You can never be too rich or thin – but you can have too much data

David Lareau is CEO of Medicomp Systems of Chantilly, VA.

Wallis Simpson, the divorced American socialite who was the mistress and later wife of Prince Edward of Wales, famously once said, “You can never be too rich or too thin.” I assume that Edward concurred because he abdicated the British throne to become her husband.

Dave Lareau

I don’t worry too much about being too rich or thin. My worries tend to be about more mundane topics – like fixing the dilemma of too much data. Before the widespread adoption of EHRs, most providers figured you could never have too much data. But today we have an explosion of clinical data – and are predicted to have 2,000 exabytes worth by the year 2020. With so much data, providers are now struggling to find the data they need, when they need it, to derive meaningful insights.

In fact, in a recent webinar, 43 percent of our participants claimed that their top data-related challenge was finding the right data at the right time. Of the 76 healthcare IT professionals and physicians participating in the survey, 25 percent said they didn’t have access to the data they needed; 9 percent reported not having enough data; and 6 percent complained of having too much data.
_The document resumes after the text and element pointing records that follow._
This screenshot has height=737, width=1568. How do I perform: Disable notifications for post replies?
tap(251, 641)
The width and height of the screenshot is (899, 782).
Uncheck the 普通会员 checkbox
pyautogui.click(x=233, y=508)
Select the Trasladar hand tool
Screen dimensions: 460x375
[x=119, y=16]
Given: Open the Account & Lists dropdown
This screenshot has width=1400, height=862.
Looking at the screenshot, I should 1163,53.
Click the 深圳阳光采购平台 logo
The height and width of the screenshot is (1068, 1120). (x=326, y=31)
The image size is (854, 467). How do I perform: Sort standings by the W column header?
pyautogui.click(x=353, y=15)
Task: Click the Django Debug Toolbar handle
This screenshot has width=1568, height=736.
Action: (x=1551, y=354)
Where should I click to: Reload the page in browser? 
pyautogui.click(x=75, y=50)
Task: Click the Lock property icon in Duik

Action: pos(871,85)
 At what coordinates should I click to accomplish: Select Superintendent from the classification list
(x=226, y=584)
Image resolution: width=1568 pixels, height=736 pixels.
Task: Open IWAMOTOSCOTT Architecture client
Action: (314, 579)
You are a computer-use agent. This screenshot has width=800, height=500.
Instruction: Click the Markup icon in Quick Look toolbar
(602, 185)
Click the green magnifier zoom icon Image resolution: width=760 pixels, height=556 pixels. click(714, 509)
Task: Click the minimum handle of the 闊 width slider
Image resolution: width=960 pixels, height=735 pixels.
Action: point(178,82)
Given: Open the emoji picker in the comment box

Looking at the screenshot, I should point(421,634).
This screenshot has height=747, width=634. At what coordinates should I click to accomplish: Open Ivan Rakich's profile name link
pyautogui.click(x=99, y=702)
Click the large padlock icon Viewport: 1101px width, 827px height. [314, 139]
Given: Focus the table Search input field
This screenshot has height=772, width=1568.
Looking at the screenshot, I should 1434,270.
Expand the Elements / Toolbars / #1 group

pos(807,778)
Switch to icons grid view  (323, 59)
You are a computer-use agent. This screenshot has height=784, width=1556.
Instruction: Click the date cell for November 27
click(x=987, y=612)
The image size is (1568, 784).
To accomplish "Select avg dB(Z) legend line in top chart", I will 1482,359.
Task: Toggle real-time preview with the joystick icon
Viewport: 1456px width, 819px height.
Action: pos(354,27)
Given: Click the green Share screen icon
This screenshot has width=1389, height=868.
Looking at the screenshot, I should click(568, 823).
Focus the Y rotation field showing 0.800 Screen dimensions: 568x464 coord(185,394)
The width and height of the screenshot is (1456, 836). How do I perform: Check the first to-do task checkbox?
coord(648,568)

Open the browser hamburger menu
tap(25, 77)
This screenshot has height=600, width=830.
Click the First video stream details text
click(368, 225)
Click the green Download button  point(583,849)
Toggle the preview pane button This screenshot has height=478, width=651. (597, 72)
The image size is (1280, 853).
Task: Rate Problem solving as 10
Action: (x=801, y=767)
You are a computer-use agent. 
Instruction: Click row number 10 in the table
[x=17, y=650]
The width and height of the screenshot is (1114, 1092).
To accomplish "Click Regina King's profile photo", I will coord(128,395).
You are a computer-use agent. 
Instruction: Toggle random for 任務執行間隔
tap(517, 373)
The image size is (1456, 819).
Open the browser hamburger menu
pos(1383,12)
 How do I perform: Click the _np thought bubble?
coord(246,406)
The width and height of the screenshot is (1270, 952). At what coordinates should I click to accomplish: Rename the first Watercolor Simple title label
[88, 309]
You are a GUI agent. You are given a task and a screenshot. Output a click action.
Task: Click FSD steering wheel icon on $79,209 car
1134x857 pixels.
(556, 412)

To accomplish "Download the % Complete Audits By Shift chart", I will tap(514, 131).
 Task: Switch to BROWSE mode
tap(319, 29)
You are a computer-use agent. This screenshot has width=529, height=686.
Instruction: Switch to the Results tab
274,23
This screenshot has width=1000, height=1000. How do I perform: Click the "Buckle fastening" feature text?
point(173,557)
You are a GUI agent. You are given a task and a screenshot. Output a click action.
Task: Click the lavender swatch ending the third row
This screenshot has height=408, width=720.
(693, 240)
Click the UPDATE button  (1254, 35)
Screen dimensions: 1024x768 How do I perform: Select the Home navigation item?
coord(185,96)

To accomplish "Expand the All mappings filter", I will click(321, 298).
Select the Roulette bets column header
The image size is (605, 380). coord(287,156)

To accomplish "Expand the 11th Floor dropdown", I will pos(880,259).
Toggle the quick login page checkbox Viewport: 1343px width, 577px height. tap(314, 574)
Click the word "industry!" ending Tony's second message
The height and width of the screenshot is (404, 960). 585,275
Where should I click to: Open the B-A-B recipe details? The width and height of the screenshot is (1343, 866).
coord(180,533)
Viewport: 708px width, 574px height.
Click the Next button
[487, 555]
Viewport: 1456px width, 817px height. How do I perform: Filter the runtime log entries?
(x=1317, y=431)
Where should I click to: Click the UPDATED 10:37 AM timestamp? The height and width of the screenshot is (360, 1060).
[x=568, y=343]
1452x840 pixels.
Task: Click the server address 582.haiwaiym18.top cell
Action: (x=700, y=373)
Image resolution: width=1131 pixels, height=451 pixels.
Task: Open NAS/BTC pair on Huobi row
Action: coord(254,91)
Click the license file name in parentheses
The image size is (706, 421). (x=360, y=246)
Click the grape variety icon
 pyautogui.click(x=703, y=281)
Data obviously plays an important role in decision-making. Even if you have ample data, it’s difficult to make sense of things if you can’t access the data you need when and where you need it. Consider what happens when a physician sees a patient and lacks ready access to their medical history, problem lists, medications, and test results. Without access to the results of a critical test, the provider may re-order the identical test, possibly wasting healthcare resources and creating confusion about the accuracy of the patient’s records.

Adding to providers’ data dilemmas is a lack of true interoperability between systems. We asked our webinar participants about their biggest barriers to achieving interoperability and 42 percent pointed to the challenge of data exchange. An additional 35 percent expressed difficulty applying data and making it actionable, while 20 percent reported difficulties organizing the data they received.

Even though new exchange standards, such as FHIR, are making it easier to send data between providers, the incoming data is usually highly disorganized and not stored in an easily searchable format that adds value for clinical decision-making. In fact, the flood of incoming, unorganized data, makes it easy for providers to overlook critical information – and put themselves at increased medical liability risk, should the patient end up with health complications. 

Making the “too much data” worse is the fact that an estimated 80 percent of all health data is stored in as free-text notes, scans, or other unstructured formats that are difficult to organize and search, and often contain numerous duplicates. New technologies such as natural language processing (NLP) and artificial intelligence (AI) may eventually help providers to convert free-text data to actionable formats, but today these tools are not sufficiently mature to support clinical decision-making.

To fix the “too much data” problem, providers need tools such as Quippe Clinical Solutions to intelligently identify, interpret, and link medical concepts and map them to standard nomenclature, such as ICD-10, SNOMED, RxNorm, and LOINC. Data can be made usable for use at the point of care, allowing clinicians to easily find the information they need during patient encounters and within their normal workflows. The structured data is also properly formatted for input into AI systems that use advanced algorithms to deliver additional clinical insights.

Quippe Clinical Solutions help providers solve their “too much data” problems. But if you are feeling too rich and thin, I’ll have to defer to Wallis Simpson.